[Records supplied Boundary: Start]
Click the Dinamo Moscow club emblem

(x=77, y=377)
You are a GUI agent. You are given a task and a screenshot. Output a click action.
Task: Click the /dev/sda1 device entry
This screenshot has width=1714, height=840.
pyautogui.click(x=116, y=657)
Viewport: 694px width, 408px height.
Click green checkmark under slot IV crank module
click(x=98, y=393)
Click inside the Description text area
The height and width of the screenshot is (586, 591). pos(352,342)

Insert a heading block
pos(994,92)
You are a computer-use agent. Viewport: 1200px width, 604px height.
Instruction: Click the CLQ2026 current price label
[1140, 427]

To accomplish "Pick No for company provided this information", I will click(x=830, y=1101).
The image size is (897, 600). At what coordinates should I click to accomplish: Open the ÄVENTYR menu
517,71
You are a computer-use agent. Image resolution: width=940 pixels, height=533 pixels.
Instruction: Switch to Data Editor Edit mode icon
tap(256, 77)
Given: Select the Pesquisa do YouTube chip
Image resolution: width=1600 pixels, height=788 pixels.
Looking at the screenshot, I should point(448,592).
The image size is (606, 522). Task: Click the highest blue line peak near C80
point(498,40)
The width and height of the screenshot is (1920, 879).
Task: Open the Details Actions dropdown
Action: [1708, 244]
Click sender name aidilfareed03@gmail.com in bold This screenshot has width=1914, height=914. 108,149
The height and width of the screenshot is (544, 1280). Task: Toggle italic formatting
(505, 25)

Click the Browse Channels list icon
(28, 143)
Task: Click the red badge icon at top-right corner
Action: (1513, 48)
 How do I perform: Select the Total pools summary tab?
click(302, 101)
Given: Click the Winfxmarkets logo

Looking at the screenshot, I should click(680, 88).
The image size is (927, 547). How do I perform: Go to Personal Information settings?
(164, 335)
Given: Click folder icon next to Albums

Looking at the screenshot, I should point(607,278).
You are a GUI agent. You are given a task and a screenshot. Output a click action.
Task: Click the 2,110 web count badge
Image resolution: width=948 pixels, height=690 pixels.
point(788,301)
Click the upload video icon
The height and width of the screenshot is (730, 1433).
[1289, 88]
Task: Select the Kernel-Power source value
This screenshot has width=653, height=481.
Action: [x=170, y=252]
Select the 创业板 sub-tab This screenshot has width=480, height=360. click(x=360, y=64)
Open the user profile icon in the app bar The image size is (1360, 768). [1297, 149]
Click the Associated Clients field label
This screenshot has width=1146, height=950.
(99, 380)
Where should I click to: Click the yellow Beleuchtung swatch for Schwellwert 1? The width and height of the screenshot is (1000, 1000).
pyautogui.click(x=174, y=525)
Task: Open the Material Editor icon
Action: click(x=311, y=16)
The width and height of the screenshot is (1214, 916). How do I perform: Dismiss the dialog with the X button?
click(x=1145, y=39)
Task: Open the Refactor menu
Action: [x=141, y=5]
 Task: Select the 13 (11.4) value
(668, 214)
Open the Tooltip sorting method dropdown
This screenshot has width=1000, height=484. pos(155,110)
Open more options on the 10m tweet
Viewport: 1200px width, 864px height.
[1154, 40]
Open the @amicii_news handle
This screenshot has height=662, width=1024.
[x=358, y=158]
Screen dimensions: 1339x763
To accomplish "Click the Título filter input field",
[Records supplied Boundary: End]
→ Exercise details
Go through the data above and transcribe every entry exactly.

→ Response
Click the Dinamo Moscow club emblem

(x=77, y=377)
You are a GUI agent. You are given a task and a screenshot. Output a click action.
Task: Click the /dev/sda1 device entry
This screenshot has width=1714, height=840.
pyautogui.click(x=116, y=657)
Viewport: 694px width, 408px height.
Click green checkmark under slot IV crank module
click(x=98, y=393)
Click inside the Description text area
The height and width of the screenshot is (586, 591). pos(352,342)

Insert a heading block
pos(994,92)
You are a computer-use agent. Viewport: 1200px width, 604px height.
Instruction: Click the CLQ2026 current price label
[1140, 427]

To accomplish "Pick No for company provided this information", I will click(x=830, y=1101).
The image size is (897, 600). At what coordinates should I click to accomplish: Open the ÄVENTYR menu
517,71
You are a computer-use agent. Image resolution: width=940 pixels, height=533 pixels.
Instruction: Switch to Data Editor Edit mode icon
tap(256, 77)
Given: Select the Pesquisa do YouTube chip
Image resolution: width=1600 pixels, height=788 pixels.
Looking at the screenshot, I should point(448,592).
The image size is (606, 522). Task: Click the highest blue line peak near C80
point(498,40)
The width and height of the screenshot is (1920, 879).
Task: Open the Details Actions dropdown
Action: [1708, 244]
Click sender name aidilfareed03@gmail.com in bold This screenshot has width=1914, height=914. 108,149
The height and width of the screenshot is (544, 1280). Task: Toggle italic formatting
(505, 25)

Click the Browse Channels list icon
(28, 143)
Task: Click the red badge icon at top-right corner
Action: (1513, 48)
 How do I perform: Select the Total pools summary tab?
click(302, 101)
Given: Click the Winfxmarkets logo

Looking at the screenshot, I should click(680, 88).
The image size is (927, 547). How do I perform: Go to Personal Information settings?
(164, 335)
Given: Click folder icon next to Albums

Looking at the screenshot, I should point(607,278).
You are a GUI agent. You are given a task and a screenshot. Output a click action.
Task: Click the 2,110 web count badge
Image resolution: width=948 pixels, height=690 pixels.
point(788,301)
Click the upload video icon
The height and width of the screenshot is (730, 1433).
[1289, 88]
Task: Select the Kernel-Power source value
This screenshot has width=653, height=481.
Action: [x=170, y=252]
Select the 创业板 sub-tab This screenshot has width=480, height=360. click(x=360, y=64)
Open the user profile icon in the app bar The image size is (1360, 768). [1297, 149]
Click the Associated Clients field label
This screenshot has width=1146, height=950.
(99, 380)
Where should I click to: Click the yellow Beleuchtung swatch for Schwellwert 1? The width and height of the screenshot is (1000, 1000).
pyautogui.click(x=174, y=525)
Task: Open the Material Editor icon
Action: click(x=311, y=16)
The width and height of the screenshot is (1214, 916). How do I perform: Dismiss the dialog with the X button?
click(x=1145, y=39)
Task: Open the Refactor menu
Action: [x=141, y=5]
 Task: Select the 13 (11.4) value
(668, 214)
Open the Tooltip sorting method dropdown
This screenshot has width=1000, height=484. pos(155,110)
Open more options on the 10m tweet
Viewport: 1200px width, 864px height.
[1154, 40]
Open the @amicii_news handle
This screenshot has height=662, width=1024.
[x=358, y=158]
Screen dimensions: 1339x763
To accomplish "Click the Título filter input field",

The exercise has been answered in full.